With many brokers at full-service firms gradually moving to asset-based fees, some RIAs, in an effort to meet client needs and compete with larger firms, have been experimenting with flat annual retainers. While tying one's services to an asset-based fee aligns a broker with a client's goals, a flat retainer places the value specifically on the advice rather than on investment performance, which isn't likely to beat the market, says Matt McGuiness, a Cerulli analyst.

Ron Yolles of Yolles-Samrah Investment Management in Southfield, Mich., says he started getting requests for flat retainers in the last couple of years. And some RIAs are experimenting with deals on management fees for bigger clients — say, those with $5 million or more.

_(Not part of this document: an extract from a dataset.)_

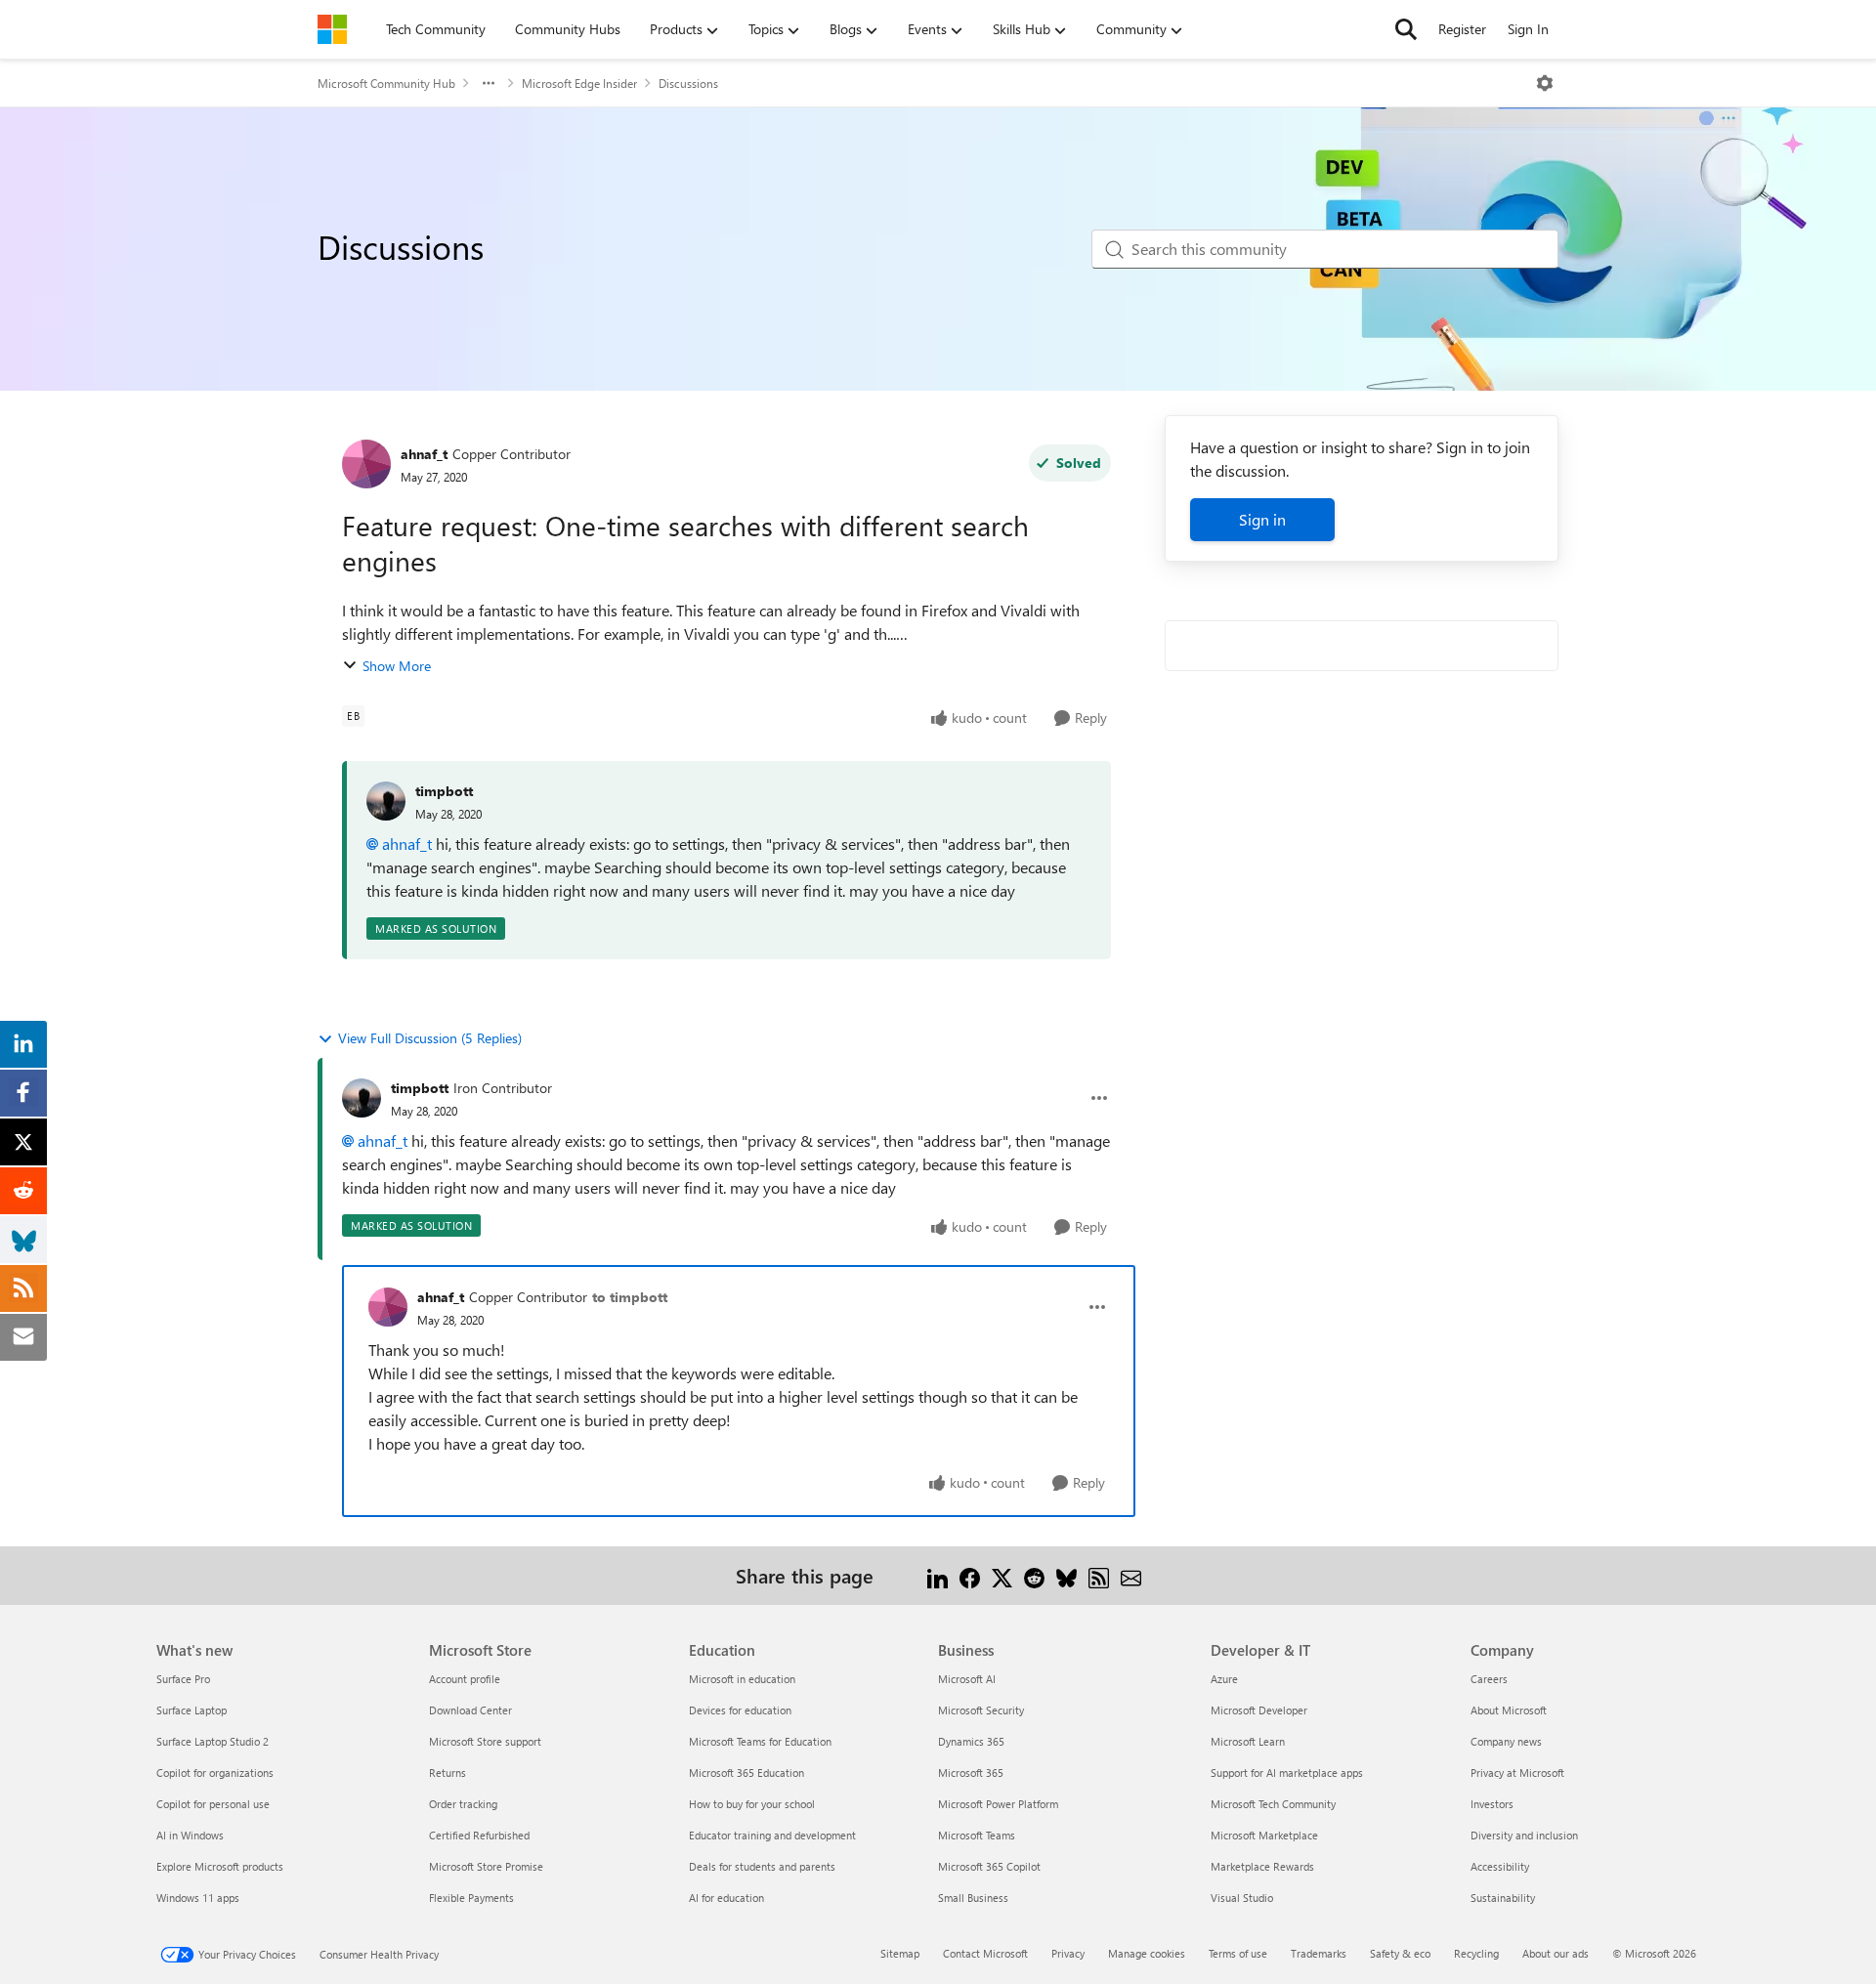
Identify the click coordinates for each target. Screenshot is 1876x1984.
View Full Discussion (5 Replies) (430, 1038)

They're offering, for example, a $30,000 retainer rather than a 1 percent management fee, depending on portfolio complexities. Stewart Welch III of the Welch Group in Birmingham, Ala., says his group is considering situations where such a fee would be reviewed and altered after a two-year period.

While the potential for retainers is growing, it's evolving slowly. Some independent advisors Registered Rep. interviewed say they're sticking with asset-based fees at this time. Mark Balasa of private wealth management firm Balasa Dinverno Foltz & Hoffman in Schaumberg, Ill., agrees that flat fees eliminate the connection between your compensation and market performance, although he wonders whether firms would risk under-billing for services.